Task objective. Rewrite in full the lines of the material below, from the line holding "After The J-Pop (26, 503)" through the line holding "Blood (19, 294)", inclusive. Offset every coordinate in them by -40.

[Records for locating displayed items]
begin

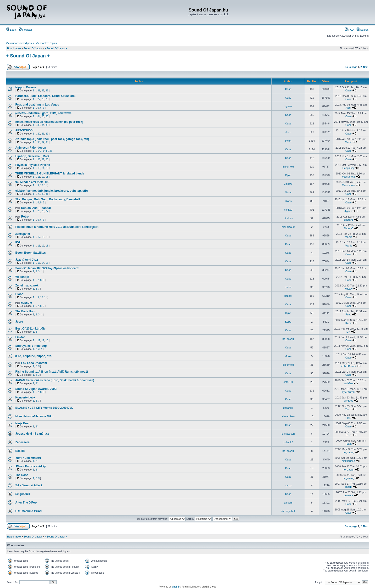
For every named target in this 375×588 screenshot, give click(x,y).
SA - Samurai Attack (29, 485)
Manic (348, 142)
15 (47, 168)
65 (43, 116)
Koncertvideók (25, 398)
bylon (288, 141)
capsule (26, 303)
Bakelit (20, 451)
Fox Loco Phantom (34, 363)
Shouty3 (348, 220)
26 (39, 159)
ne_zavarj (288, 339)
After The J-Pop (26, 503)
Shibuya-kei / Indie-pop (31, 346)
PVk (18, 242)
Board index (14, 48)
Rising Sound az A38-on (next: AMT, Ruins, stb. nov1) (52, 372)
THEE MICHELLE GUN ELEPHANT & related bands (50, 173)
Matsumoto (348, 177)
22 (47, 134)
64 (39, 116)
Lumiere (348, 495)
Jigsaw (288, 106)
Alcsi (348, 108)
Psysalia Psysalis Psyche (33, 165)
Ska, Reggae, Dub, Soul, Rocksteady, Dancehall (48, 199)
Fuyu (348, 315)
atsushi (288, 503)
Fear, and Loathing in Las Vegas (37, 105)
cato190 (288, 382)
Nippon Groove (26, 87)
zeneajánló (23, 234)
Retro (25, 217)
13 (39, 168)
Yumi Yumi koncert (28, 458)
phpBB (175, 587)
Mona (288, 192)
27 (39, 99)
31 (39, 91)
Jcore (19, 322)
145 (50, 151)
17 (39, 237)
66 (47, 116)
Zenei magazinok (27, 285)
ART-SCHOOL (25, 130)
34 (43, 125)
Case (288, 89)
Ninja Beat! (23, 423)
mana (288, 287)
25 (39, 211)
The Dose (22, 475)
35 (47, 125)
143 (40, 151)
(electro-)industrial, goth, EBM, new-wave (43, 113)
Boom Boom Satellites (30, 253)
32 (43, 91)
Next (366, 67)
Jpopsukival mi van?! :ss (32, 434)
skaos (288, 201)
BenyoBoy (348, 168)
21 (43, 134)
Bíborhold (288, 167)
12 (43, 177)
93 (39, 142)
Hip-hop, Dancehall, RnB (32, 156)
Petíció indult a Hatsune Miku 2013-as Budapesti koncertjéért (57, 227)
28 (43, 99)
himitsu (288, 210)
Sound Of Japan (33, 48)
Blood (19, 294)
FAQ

end
begin

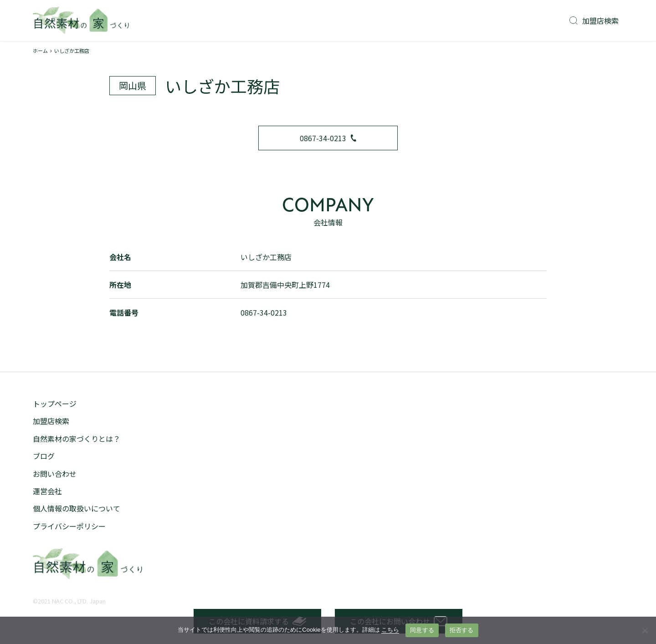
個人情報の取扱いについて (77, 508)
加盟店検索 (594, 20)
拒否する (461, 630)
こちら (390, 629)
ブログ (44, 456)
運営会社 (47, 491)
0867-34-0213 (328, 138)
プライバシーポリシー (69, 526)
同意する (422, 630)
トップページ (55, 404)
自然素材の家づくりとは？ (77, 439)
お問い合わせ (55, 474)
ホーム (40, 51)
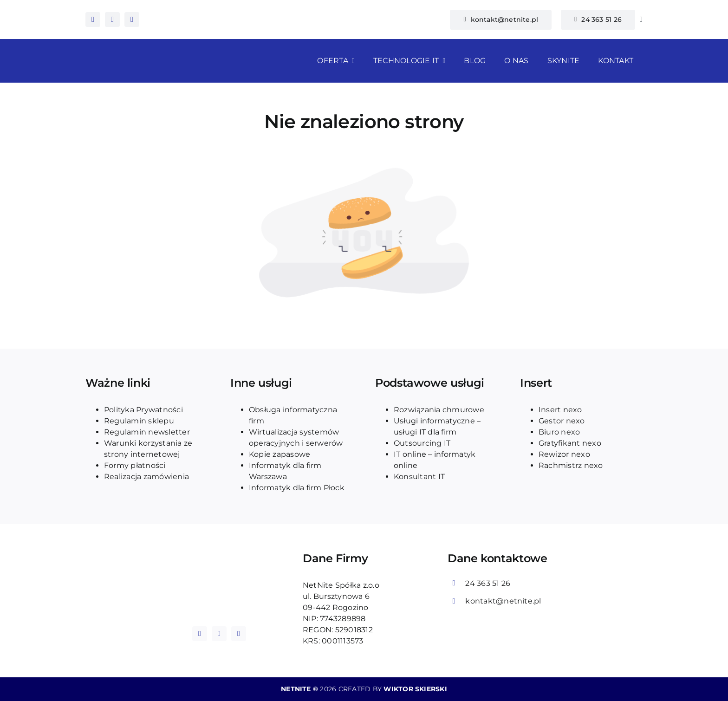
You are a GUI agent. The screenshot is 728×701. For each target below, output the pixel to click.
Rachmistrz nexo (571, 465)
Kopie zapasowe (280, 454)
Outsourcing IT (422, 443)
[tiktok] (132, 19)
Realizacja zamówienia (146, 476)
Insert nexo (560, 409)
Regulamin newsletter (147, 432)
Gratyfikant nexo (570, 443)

end
begin

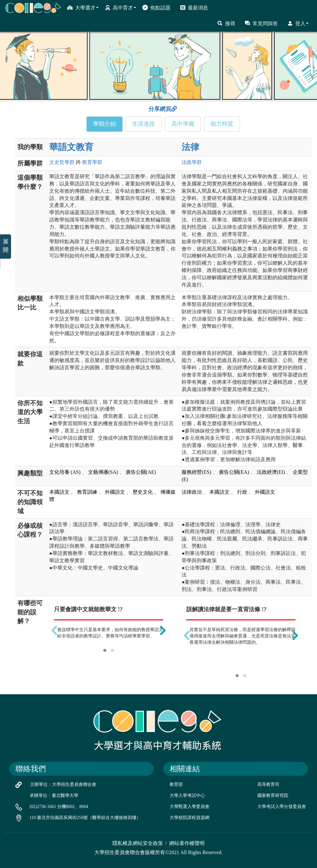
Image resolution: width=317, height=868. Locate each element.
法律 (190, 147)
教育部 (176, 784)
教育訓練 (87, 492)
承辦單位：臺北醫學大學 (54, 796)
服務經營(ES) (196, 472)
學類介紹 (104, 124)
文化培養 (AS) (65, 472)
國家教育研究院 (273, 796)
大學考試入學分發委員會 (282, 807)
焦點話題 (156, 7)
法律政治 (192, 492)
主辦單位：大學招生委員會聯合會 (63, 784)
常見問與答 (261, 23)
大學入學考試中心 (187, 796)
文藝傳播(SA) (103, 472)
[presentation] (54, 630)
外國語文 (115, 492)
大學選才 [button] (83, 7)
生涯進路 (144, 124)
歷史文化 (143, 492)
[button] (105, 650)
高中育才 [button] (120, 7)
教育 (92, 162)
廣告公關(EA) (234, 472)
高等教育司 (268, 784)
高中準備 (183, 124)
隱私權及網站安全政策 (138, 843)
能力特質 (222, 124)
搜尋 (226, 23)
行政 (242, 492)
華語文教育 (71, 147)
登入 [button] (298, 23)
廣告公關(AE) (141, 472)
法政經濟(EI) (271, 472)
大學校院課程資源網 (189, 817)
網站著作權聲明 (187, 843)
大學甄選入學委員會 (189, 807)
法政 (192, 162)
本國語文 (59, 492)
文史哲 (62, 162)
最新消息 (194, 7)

end

Result.
After The J-Pop (-14, 463)
Shibuya-kei / Indie-pop (-9, 306)
PVk (-22, 202)
Board index (-26, 8)
Rising Sound az A38-on (next: AMT, Ruins, stb. nov1) (12, 332)
THEE MICHELLE GUN ELEPHANT & related bands (10, 133)
Matsumoto (308, 137)
22 (7, 94)
64 (-1, 76)
Lumiere (308, 455)
Jigsaw (248, 66)
Alcsi (308, 68)
Psysalia Psysalis Psyche (-7, 125)
Ska, Reggae, Dub, Soul, Rocksteady, Dancehall (8, 159)
Fuyu (308, 275)
atsushi (248, 463)
Fear, and Loathing in Las Vegas (-3, 65)
cato190 (248, 342)
Nippon Groove (-14, 47)
zeneajánló (-17, 194)
Retro (-15, 177)
13 (-1, 128)
Yumi Yumi koncert (-12, 418)
phpBB (135, 547)
Mona (248, 152)
27 (-1, 59)
31 (-1, 51)
Jcore (-21, 282)
145 (10, 111)
17 (-1, 197)
66 (7, 76)
Zenei magazinok (-13, 245)
ART-SCHOOL (-15, 90)
34 (3, 85)
Case (248, 49)
Ninja Beat! (-17, 383)
mana (248, 247)
25 (-1, 171)
The Dose (-18, 435)
35 (7, 85)
143 (0, 111)
(electro-)industrial, goth, EBM, new-wave (3, 73)
Boom Boom Satellites (-10, 213)
32 (3, 51)
Next (326, 27)
Jpopsukival mi van?! :ss (-8, 394)
skaos (248, 161)
BenyoBoy (308, 128)
21 (3, 94)
Bíborhold (248, 127)
12 (3, 137)
93 (-1, 102)
Hip-hop, Dancehall, RnB (-8, 116)
Petíció indult a Hatsune Miku 2013-as Budapesti koncertjéért (17, 187)
28 (3, 59)
himitsu (248, 170)
Sound Of Japan (-7, 8)
Blood (-21, 254)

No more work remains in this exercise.